#### Work required
Return the following lines word for word, each one unchanged.

#### Input
** BEGIN **
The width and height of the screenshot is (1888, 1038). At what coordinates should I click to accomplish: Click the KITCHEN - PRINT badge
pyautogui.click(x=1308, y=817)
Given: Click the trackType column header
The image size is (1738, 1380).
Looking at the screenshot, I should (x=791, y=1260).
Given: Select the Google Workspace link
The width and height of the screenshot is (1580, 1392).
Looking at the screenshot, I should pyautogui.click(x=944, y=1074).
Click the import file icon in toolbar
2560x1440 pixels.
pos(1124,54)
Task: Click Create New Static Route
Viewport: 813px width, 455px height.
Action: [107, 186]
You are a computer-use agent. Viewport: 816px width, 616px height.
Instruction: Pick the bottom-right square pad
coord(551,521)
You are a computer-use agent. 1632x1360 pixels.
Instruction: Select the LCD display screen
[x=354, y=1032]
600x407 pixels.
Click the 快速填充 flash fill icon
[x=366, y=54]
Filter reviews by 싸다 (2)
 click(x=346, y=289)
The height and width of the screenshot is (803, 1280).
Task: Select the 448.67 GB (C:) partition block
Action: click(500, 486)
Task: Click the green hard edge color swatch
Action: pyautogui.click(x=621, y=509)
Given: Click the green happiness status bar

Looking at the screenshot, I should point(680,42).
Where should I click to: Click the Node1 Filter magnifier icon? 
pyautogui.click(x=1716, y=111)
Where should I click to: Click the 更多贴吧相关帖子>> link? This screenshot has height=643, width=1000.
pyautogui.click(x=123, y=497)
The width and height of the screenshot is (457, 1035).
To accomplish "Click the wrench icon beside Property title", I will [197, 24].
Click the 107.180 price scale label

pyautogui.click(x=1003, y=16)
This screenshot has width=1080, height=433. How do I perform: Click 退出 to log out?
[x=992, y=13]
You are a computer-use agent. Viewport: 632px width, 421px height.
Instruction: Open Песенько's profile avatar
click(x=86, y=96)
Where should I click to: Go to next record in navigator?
** END **
#### Response
The width and height of the screenshot is (1888, 1038). At what coordinates should I click to accomplish: Click the KITCHEN - PRINT badge
pyautogui.click(x=1308, y=817)
Given: Click the trackType column header
The image size is (1738, 1380).
Looking at the screenshot, I should (x=791, y=1260).
Given: Select the Google Workspace link
The width and height of the screenshot is (1580, 1392).
Looking at the screenshot, I should pyautogui.click(x=944, y=1074).
Click the import file icon in toolbar
2560x1440 pixels.
pos(1124,54)
Task: Click Create New Static Route
Viewport: 813px width, 455px height.
Action: [107, 186]
You are a computer-use agent. Viewport: 816px width, 616px height.
Instruction: Pick the bottom-right square pad
coord(551,521)
You are a computer-use agent. 1632x1360 pixels.
Instruction: Select the LCD display screen
[x=354, y=1032]
600x407 pixels.
Click the 快速填充 flash fill icon
[x=366, y=54]
Filter reviews by 싸다 (2)
 click(x=346, y=289)
The height and width of the screenshot is (803, 1280).
Task: Select the 448.67 GB (C:) partition block
Action: click(500, 486)
Task: Click the green hard edge color swatch
Action: pyautogui.click(x=621, y=509)
Given: Click the green happiness status bar

Looking at the screenshot, I should point(680,42).
Where should I click to: Click the Node1 Filter magnifier icon? 
pyautogui.click(x=1716, y=111)
Where should I click to: Click the 更多贴吧相关帖子>> link? This screenshot has height=643, width=1000.
pyautogui.click(x=123, y=497)
The width and height of the screenshot is (457, 1035).
To accomplish "Click the wrench icon beside Property title", I will [197, 24].
Click the 107.180 price scale label

pyautogui.click(x=1003, y=16)
This screenshot has width=1080, height=433. How do I perform: Click 退出 to log out?
[x=992, y=13]
You are a computer-use agent. Viewport: 632px width, 421px height.
Instruction: Open Песенько's profile avatar
click(x=86, y=96)
Where should I click to: Go to next record in navigator?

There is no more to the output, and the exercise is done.